Taken separately, the importance of both behavioral economics and intuition should be intuitively obvious to the casual observer. Behavioral economics developed as a response to anomalies, empirical tests at odds with standard economic models of behavior. Behavioral economics has advanced our understanding of human behavior and increased the predictive power of our models. Intuition is a normal brain function, and by operating at a subconscious level, intuition leaves our conscious mind free for other uses.

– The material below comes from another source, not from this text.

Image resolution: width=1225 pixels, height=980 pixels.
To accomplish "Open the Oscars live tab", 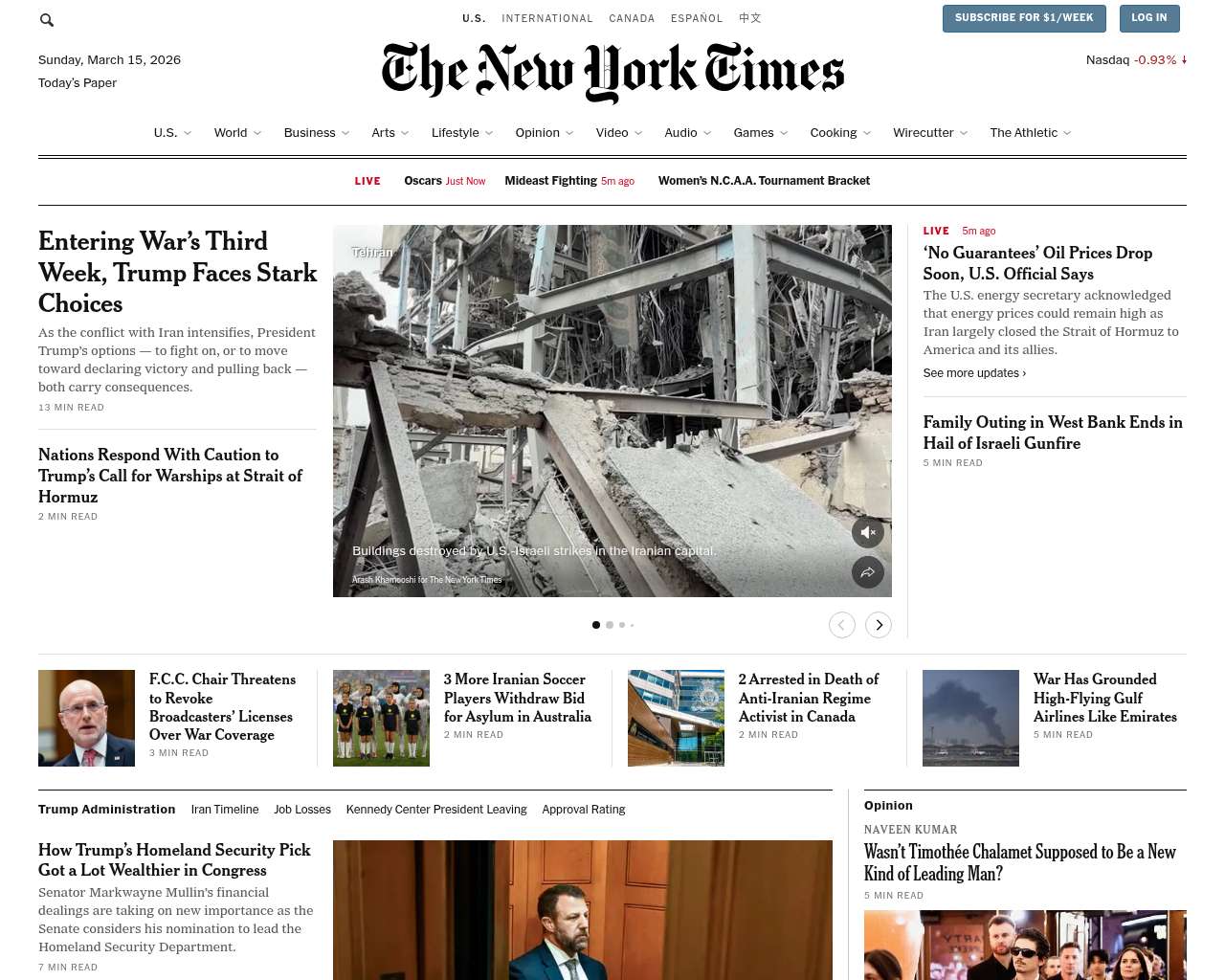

In other words, intuition is an efficient form of allocating our scarce mental resources, and major economists have discussed intuition as a tool in economics (Frantz 2005). In this essay I have tried to argue that intuition is part of several topics of interest to behavioral economists: understanding human nature, decision making under uncertainty, the role of emotion in decision making, and intuition as a heuristic. The role of intuition in decision making is also highlighted in the new field of neuroeconomics (Glimcher 2004). Behavioral economics and intuition as a tool of economic decision making will continue to gain importance within our profession.